Past Imperfect: Archaeology and War in Iraq and Afganistan

December 4, 2013 (Wednesday) / 5:00 pm6:30 pm

Rainey Auditorium, Penn Museum, 32360 South Street

Past Imperfect: Archaeology and War in Iraq and Afganistan

C. Brian Rose

James B. Pritchard Professor of Archaeology
University of Pennsylvania

The looting of art and antiquities during times of war is as old as warfare itself. What's different about more recent efforts to protect cultural artifacts? C. Brian Rose, Professor of Classical Archaeology at Penn and past president of the Archaeological Institute of America, shares his work preserving museums, libraries, and ancient sites in Iraq and Afghanistan. He also discusses the cultural heritage training program he developed for U.S. troops deploying to the Middle East.

C. Brian Rose is James B. Pritchard Professor of Archaeology and Curator-in-Charge of the Mediterranean Section of the University of Pennsylvania Museum of Archaeology and Anthropology. He also holds joint appointments in Classical Studies and History of Art at Penn. Since 1988 he has been head of Post-Bronze Age excavations at Troy, and since 2006 has been co-director of the Gordion Excavations. He is also English language editor of Studia Troica, the annual journal of the Troy excavations. His new survey project in the Granicus River Valley focuses on recording and mapping the Graeco-Persian tombs that dominate the area.

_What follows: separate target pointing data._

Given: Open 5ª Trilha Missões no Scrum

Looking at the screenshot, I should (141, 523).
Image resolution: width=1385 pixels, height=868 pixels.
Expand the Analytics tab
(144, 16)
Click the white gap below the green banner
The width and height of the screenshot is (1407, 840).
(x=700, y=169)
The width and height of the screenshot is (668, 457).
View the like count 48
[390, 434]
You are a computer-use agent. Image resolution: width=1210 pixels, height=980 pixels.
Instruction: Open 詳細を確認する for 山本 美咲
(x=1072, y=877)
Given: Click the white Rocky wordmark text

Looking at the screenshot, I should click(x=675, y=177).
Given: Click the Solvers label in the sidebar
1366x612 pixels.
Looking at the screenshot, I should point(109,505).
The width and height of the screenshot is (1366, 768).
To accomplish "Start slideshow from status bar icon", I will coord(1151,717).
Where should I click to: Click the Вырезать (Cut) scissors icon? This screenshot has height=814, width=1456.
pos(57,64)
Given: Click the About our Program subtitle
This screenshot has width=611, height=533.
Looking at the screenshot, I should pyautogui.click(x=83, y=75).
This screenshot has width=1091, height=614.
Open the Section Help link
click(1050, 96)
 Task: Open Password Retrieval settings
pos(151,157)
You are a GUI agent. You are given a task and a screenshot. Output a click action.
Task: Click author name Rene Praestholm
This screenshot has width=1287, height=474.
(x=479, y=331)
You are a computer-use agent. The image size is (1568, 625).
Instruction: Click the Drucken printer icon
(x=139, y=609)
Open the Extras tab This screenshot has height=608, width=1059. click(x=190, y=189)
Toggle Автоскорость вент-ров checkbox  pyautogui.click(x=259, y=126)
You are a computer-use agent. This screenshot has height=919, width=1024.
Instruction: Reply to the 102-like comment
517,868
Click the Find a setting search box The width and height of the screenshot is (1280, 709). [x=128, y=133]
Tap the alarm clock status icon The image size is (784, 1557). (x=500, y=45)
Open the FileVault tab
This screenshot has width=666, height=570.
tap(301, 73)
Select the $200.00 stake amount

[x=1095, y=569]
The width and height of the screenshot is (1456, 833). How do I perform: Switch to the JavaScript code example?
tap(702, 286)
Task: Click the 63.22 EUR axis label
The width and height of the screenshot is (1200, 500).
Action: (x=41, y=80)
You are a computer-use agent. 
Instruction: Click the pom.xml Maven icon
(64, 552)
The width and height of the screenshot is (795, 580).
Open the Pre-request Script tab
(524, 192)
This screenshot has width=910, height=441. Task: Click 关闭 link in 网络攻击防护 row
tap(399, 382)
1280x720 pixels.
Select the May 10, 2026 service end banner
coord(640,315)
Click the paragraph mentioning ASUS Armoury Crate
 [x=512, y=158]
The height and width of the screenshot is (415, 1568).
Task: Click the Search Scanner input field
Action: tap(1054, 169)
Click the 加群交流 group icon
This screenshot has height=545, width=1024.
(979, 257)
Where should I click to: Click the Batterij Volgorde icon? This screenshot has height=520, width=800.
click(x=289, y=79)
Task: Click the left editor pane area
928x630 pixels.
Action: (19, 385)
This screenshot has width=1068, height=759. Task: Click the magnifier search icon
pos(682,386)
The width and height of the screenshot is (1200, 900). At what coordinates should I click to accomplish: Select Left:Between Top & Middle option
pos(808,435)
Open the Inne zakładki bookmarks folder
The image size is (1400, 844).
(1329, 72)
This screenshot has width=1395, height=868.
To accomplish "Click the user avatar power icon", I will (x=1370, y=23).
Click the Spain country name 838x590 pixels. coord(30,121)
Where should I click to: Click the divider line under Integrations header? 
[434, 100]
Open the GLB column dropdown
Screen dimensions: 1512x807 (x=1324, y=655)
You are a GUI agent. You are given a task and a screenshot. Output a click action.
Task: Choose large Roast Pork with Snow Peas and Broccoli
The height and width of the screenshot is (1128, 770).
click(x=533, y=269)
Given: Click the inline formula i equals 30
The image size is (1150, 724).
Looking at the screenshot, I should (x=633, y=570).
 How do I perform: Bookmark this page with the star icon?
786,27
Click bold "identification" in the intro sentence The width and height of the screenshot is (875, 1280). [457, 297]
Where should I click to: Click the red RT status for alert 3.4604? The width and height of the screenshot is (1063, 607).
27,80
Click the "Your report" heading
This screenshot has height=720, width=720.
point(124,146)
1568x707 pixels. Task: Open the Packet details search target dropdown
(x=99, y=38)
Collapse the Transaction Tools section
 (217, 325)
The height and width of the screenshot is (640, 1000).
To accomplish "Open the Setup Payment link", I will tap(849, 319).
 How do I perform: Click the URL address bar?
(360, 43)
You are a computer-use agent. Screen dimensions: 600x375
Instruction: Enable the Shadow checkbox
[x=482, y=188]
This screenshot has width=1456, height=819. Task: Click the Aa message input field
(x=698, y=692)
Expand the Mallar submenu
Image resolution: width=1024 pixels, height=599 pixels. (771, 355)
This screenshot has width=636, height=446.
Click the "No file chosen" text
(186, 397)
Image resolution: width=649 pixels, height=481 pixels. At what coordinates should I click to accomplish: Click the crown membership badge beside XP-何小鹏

His research has also concentrated on the political and artistic relation between Rome and the provinces (Dynastic Commemoration and Imperial Portraiture in the Julio-Claudian Period, Cambridge University Press, 1997). He is vice president of the American Research Institute in Turkey, a past president of the Archaeological Institute of America, and a trustee of the American Academy in Rome.

He is currently finishing the final publication of the architecture and architectural decoration of the Roman houses at Troy and is writing a synthetic overview of Greek, Roman, and Byzantine Excavations at Troy during the last eighteen years.

After receiving his B.A. in Classical and Near Eastern Archaeology from Haverford College, Dr. Rose continued his education in art history and archaeology at Columbia University, where he earned an M.A., M. Phil, and Ph.D. Before joining Penn in 2005, he taught at the University of Cincinnati as the Cedric G. Boulter Professor of Classical Archaeology. A frequent lecturer in North America, Europe and Turkey, Prof. Rose is also the author or editor of numerous scholarly articles, books, and reviews.